Was sind denn die vorgeschriebenen medizinischen/neurolog. Untersuchungen, auf was muß geprüft werden beim Blut-/Urintest?
Wie hältst Du’s mit der Supervision?
Er ist Supervisor B-)
Natürlich halte ich mich für
offen und wandelbar in meiner Einschätzung, ist ja klar.
Ich bin schwer enttäuscht. Natürlich hatte ich erwartet, dass du jetzt zugibst, dass du dich für unfehlbar hältst 
Wiegesagt, ich halte mich grundsätzlich für ähnlich fehlbar wie z.B. ein Internist oder ein Gynäkologe.
Das hältst du jetzt ernsthaft für ein gutes Beispiel?
Er ist Supervisor B-)
Ich dachte immer, Superweiser?
Ich kenne es eigentlich so, daß sich auch altgediente Therapeuten mit Kollegen austauschen, um nicht die Bodenhaftung zu verlieren.
M.
Na wenn du in den 80ern schon praktiziert hast, kannst du ja
selbst nicht so jung sein. 55J. oder älter?

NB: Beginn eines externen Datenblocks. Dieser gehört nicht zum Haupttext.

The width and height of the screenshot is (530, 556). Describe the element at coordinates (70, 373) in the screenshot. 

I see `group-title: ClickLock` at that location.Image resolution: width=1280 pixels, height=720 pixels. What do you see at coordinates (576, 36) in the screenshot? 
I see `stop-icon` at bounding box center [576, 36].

Ein einfacher Klick auf meine ViKa könnte dir zeigen, dass ich meinen 60. Geb. schon feiern durfte.
Was sind denn die vorgeschriebenen medizinischen/neurolog.

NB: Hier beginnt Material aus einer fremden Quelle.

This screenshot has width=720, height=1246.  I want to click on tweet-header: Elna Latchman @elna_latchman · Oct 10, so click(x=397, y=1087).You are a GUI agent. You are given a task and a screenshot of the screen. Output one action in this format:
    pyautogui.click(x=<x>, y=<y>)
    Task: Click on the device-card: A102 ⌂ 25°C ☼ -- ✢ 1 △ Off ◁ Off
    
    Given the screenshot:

Untersuchungen, auf was muß geprüft werden beim
Blut-/Urintest?
Die Diagnose „Schizophrenie“ erfolgt nicht übr Blut- oder Urintests, wie ich schon erläuterte.
Moin Max
Wie hältst Du’s mit der Supervision?
Was soll ich als Lehrtherapeut und Supervisor dazu jetzt sagen?
Hast du mal „Die rote Couch“ von Yalom gelesen? Falls ja, dann weißt du ja, worum es da geht. 
Aber ich kann dich beruhigen: Auch ein Supervisor geht kollegial in Supervision.
Gruß,
Branden
Ich kenne es eigentlich so, daß sich auch altgediente
Therapeuten mit Kollegen austauschen, um nicht die
Bodenhaftung zu verlieren.
So ist es ja dann auch. Siehe meine Antwort an dich darüber.